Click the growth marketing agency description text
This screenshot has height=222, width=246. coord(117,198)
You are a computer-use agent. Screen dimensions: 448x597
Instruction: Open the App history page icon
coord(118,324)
******************************
## TASK TO COMPLETE
The entries above must be retyped exactly, down to the last character.

## ANSWER
Click the growth marketing agency description text
This screenshot has height=222, width=246. coord(117,198)
You are a computer-use agent. Screen dimensions: 448x597
Instruction: Open the App history page icon
coord(118,324)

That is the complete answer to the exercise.